## BRANO ESTRATTO
****************

Abbiamo abbandonato la sorgente di acqua viva

Acqua sorgente

Abbandonare il Signore è come cercare acqua in una cisterna screpolata durante una tremenda siccità invece di attingere alla sorgente inesauribile del Suo Amore

Commento alle letture di giovedì 21 luglio 2022

Letture: Ger 2,1-3.7-8.12-13; Sal 35 (36); Mt 13,10-17

In questo periodo di caldo torrido e pericolosa siccità persistente, capiamo subito l’immagine forte che chiude la prima lettura di oggi:

«Due sono le colpe che ha commesso il mio popolo:
ha abbandonato me,
sorgente di acqua viva,
e si è scavato cisterne,
cisterne piene di crepe,
che non trattengono l’acqua».

Grazie al cielo non siamo ancora arrivati (per ora) a dover riazionare l’acqua o a doverci mettere in fila alle autobotti per elemosinare qualche litro da centellinare e non sprecare, ma – se andiamo avanti così ancora qualche giorno – mi sa che dovremo cominciare a preoccuparci.

La scelta scriteriata

Tornando al paragone tra la «sorgente d’acqua viva» e le «cisterne piene di crepe»: chi di noi sarebbe così stupido da bere da una bottiglia di acqua confezionata che ha nello zaino – magari anche un po’ calda (per quanto chimicamente “sicura”) – se sul sentiero di montagna si imbatte in una sorgente freschissima?

Sarebbe un idiota!

****************

## ESTRATTO DEL MATERIALE
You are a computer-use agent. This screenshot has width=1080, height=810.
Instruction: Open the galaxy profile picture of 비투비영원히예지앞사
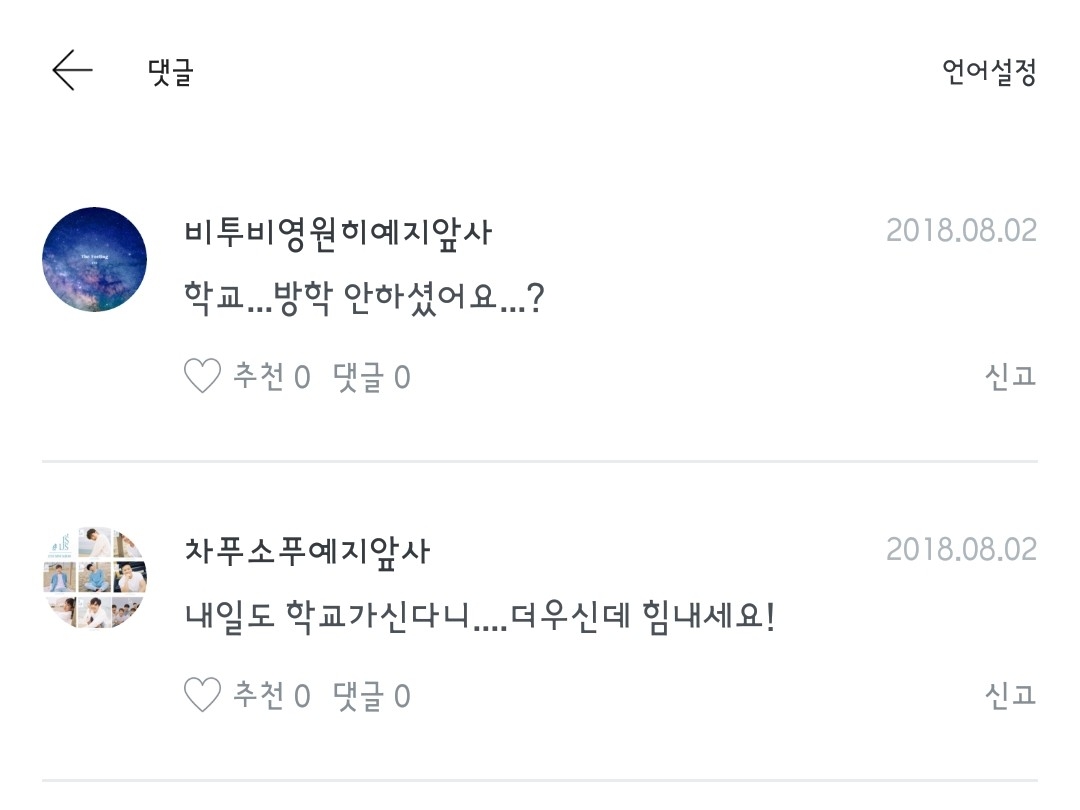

****************

## ELENCO DEI COMPITI
A. Secondo il commento, quali sono le due colpe commesse dal popolo?
B. Traduci in inglese questa frase del commento: "Abbandonare il Signore è come cercare acqua in una cisterna screpolata durante una tremenda siccità invece di attingere alla sorgente inesauribile del Suo Amore".
C. Ricopia dal commento, senza alcuna modifica, la parte che comincia con le parole contenenti "Grazie al cielo" e termina con "cominciare a preoccuparci.".

## RISPOSTE PER COMPITO
A. Il popolo ha abbandonato il Signore, sorgente di acqua viva, e si è scavato cisterne piene di crepe che non trattengono l'acqua.

B. Abandoning the Lord is like looking for water in a cracked cistern during a terrible drought instead of drawing from the inexhaustible spring of His Love.

C.
Grazie al cielo non siamo ancora arrivati (per ora) a dover riazionare l’acqua o a doverci mettere in fila alle autobotti per elemosinare qualche litro da centellinare e non sprecare, ma – se andiamo avanti così ancora qualche giorno – mi sa che dovremo cominciare a preoccuparci.